As Justice Michael Obus released Strauss-Kahn, he told the court: I understand that the circumstances of this case have changed substantially and I agree the risk that he would not be here has receded quite a bit.
There will be no rush to judgment. The people will continue to investigate and reexamine the matter as appropriate.
Strauss-Kahn, whose house arrest had included electronic monitoring and an armed guard, agreed to return to court as needed, including for a July 18 hearing.
His bail payment of $1 million and bond of $5 million were returned to him but his passport was not.
QUESTIONS EMERGE
Prosecutor Joan Illuzzi-Orbon told the court the facts of the sexual encounter was and is corroborated but some details appear to have changed.
The woman's brother told Reuters in Guinea that she was the victim of a smear campaign.
Her lawyer, Kenneth Thompson, said after the hearing his client's story had never wavered and that Strauss-Kahn had bruised her badly and tore a ligament in her shoulder.
The claim that this was consensual is a lie, Thompson told reporters. She made some mistakes but that doesn't mean she is not a rape victim.
The case has hinged on the accuser, a 32-year-old Guinean immigrant who cleaned the $3,000-a-night suite at the Sofitel hotel in Manhattan where Strauss-Kahn was staying.
Prosecutors found issues with her asylum application, tax return and statements to the grand jury investigating the assault case, court documents showed. [ID:nN1E7601DT]

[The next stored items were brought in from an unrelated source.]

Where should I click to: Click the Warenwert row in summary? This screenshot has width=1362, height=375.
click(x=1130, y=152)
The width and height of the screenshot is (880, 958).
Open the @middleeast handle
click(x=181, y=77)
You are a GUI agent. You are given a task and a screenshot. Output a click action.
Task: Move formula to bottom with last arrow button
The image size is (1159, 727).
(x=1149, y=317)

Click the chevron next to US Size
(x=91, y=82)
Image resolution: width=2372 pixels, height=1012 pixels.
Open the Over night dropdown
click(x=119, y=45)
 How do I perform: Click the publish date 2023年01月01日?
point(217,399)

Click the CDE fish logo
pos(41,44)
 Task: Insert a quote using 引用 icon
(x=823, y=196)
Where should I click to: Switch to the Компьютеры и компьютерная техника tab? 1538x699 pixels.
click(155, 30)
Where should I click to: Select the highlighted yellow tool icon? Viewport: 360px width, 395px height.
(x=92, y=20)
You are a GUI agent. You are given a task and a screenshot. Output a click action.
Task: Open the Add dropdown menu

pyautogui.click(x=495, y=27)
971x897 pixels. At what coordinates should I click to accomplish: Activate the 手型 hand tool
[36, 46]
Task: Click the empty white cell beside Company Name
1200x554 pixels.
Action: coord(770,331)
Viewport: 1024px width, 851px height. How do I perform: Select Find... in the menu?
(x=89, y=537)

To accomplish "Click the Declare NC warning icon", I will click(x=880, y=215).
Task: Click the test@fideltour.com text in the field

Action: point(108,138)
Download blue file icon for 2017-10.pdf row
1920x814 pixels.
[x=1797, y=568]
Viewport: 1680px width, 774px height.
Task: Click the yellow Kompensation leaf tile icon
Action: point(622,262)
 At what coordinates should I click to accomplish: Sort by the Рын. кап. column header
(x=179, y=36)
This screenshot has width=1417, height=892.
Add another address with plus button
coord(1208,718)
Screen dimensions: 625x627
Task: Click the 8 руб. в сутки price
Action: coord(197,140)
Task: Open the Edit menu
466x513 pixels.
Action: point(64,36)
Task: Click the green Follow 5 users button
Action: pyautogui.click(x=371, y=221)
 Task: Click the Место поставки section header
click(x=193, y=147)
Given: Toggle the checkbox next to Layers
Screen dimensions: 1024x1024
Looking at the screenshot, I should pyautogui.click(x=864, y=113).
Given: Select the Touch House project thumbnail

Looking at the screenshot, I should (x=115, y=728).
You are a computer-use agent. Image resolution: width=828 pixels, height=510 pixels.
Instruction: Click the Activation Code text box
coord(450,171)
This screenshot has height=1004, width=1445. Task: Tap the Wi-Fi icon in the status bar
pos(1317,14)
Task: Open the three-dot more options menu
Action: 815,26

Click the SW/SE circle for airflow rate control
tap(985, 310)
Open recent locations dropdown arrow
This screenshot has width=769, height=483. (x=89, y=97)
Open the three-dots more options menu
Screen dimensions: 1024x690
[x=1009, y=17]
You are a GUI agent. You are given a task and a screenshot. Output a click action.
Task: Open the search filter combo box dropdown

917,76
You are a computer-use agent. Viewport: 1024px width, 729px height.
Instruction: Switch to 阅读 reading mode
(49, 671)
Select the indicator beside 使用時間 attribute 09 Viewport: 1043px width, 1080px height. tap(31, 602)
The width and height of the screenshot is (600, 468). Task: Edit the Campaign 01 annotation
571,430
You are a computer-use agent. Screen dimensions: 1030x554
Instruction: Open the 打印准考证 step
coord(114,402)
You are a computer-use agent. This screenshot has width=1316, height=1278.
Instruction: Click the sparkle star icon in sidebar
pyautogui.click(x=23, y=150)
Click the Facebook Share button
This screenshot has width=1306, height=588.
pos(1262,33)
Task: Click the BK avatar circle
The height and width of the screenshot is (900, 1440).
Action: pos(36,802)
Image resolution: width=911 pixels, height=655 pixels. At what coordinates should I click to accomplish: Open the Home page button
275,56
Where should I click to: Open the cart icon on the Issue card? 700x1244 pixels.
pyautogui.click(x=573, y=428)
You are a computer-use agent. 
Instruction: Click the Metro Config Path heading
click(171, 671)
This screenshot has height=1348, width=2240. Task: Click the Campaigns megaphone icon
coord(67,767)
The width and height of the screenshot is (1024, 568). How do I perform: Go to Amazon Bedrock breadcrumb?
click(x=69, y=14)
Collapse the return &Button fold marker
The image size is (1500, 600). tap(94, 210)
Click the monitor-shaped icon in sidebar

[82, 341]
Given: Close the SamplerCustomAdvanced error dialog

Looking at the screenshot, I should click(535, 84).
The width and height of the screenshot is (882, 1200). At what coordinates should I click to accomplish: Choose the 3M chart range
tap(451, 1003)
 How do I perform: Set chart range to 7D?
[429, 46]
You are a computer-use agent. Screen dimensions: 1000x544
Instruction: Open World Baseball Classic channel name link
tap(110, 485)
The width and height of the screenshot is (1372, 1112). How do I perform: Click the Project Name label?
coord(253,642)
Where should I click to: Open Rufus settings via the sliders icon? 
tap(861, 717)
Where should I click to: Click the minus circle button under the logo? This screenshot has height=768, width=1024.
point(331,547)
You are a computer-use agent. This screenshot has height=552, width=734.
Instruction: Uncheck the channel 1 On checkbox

The New York Times quoted law enforcement officials as saying prosecutors had found possible links between the accuser and people involved in drug dealing and money laundering.
Quoting a well-placed law enforcement official, the paper reported on Friday that in particular, prosecutors were alarmed by a phone call the woman made within 28 hours of the alleged assault to a jailed boyfriend in Arizona.
The call was recorded but it was in a special dialect of the Guinean language of Puli. When the translation was finally completed on Wednesday, prosecutors were alarmed, the paper said.
She says words to the effect of, 'Don't worry, this guy has a lot of money. I know what I'm doing,' the paper quoted the official as saying.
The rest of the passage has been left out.